=== ENTRIES SUPPLIED ===

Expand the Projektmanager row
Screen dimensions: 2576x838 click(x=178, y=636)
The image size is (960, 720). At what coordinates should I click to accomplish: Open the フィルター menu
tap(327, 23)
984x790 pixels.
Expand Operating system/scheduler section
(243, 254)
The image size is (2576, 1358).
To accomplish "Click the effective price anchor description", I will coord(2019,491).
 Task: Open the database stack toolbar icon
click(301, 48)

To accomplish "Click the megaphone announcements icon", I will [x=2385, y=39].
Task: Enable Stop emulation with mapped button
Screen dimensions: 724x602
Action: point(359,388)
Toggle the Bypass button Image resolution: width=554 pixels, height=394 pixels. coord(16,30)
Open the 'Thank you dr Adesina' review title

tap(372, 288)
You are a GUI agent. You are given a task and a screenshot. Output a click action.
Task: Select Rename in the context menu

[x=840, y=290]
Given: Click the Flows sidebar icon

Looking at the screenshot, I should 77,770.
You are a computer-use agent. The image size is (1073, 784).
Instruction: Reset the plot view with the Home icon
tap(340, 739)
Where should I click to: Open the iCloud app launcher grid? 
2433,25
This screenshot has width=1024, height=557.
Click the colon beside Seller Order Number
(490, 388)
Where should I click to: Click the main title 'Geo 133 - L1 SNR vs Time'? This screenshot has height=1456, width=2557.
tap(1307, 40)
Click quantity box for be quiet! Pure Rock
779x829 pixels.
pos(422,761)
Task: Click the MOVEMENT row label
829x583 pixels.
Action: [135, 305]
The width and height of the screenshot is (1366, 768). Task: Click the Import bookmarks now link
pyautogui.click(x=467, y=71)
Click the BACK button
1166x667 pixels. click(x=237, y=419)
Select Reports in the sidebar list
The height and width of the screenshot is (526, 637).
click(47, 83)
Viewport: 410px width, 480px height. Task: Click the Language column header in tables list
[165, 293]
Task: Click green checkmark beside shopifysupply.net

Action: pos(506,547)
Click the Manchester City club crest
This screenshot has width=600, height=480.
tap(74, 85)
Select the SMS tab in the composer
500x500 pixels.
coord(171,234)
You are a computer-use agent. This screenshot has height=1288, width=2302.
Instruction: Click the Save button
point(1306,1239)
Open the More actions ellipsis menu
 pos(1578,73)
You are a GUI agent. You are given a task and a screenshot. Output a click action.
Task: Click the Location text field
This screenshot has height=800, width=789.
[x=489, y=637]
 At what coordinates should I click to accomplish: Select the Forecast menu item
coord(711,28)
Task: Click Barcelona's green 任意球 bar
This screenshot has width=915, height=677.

===

> **STATED TASK**: Give every line of the records above as a numbered list, leaving out the blank lines.

> **EXPECTED ANSWER**:
1. Expand the Projektmanager row
2. Screen dimensions: 2576x838 click(x=178, y=636)
3. The image size is (960, 720). At what coordinates should I click to accomplish: Open the フィルター menu
4. tap(327, 23)
5. 984x790 pixels.
6. Expand Operating system/scheduler section
7. (243, 254)
8. The image size is (2576, 1358).
9. To accomplish "Click the effective price anchor description", I will coord(2019,491).
10.  Task: Open the database stack toolbar icon
11. click(301, 48)
12. To accomplish "Click the megaphone announcements icon", I will [x=2385, y=39].
13. Task: Enable Stop emulation with mapped button
14. Screen dimensions: 724x602
15. Action: point(359,388)
16. Toggle the Bypass button Image resolution: width=554 pixels, height=394 pixels. coord(16,30)
17. Open the 'Thank you dr Adesina' review title
18. tap(372, 288)
19. You are a GUI agent. You are given a task and a screenshot. Output a click action.
20. Task: Select Rename in the context menu
21. [x=840, y=290]
22. Given: Click the Flows sidebar icon
23. Looking at the screenshot, I should 77,770.
24. You are a computer-use agent. The image size is (1073, 784).
25. Instruction: Reset the plot view with the Home icon
26. tap(340, 739)
27. Where should I click to: Open the iCloud app launcher grid? 
28. 2433,25
29. This screenshot has width=1024, height=557.
30. Click the colon beside Seller Order Number
31. (490, 388)
32. Where should I click to: Click the main title 'Geo 133 - L1 SNR vs Time'? This screenshot has height=1456, width=2557.
33. tap(1307, 40)
34. Click quantity box for be quiet! Pure Rock
35. 779x829 pixels.
36. pos(422,761)
37. Task: Click the MOVEMENT row label
38. 829x583 pixels.
39. Action: [135, 305]
40. The width and height of the screenshot is (1366, 768). Task: Click the Import bookmarks now link
41. pyautogui.click(x=467, y=71)
42. Click the BACK button
43. 1166x667 pixels. click(x=237, y=419)
44. Select Reports in the sidebar list
45. The height and width of the screenshot is (526, 637).
46. click(47, 83)
47. Viewport: 410px width, 480px height. Task: Click the Language column header in tables list
48. [165, 293]
49. Task: Click green checkmark beside shopifysupply.net
50. Action: pos(506,547)
51. Click the Manchester City club crest
52. This screenshot has width=600, height=480.
53. tap(74, 85)
54. Select the SMS tab in the composer
55. 500x500 pixels.
56. coord(171,234)
57. You are a computer-use agent. This screenshot has height=1288, width=2302.
58. Instruction: Click the Save button
59. point(1306,1239)
60. Open the More actions ellipsis menu
61.  pos(1578,73)
62. You are a GUI agent. You are given a task and a screenshot. Output a click action.
63. Task: Click the Location text field
64. This screenshot has height=800, width=789.
65. [x=489, y=637]
66.  At what coordinates should I click to accomplish: Select the Forecast menu item
67. coord(711,28)
68. Task: Click Barcelona's green 任意球 bar
69. This screenshot has width=915, height=677.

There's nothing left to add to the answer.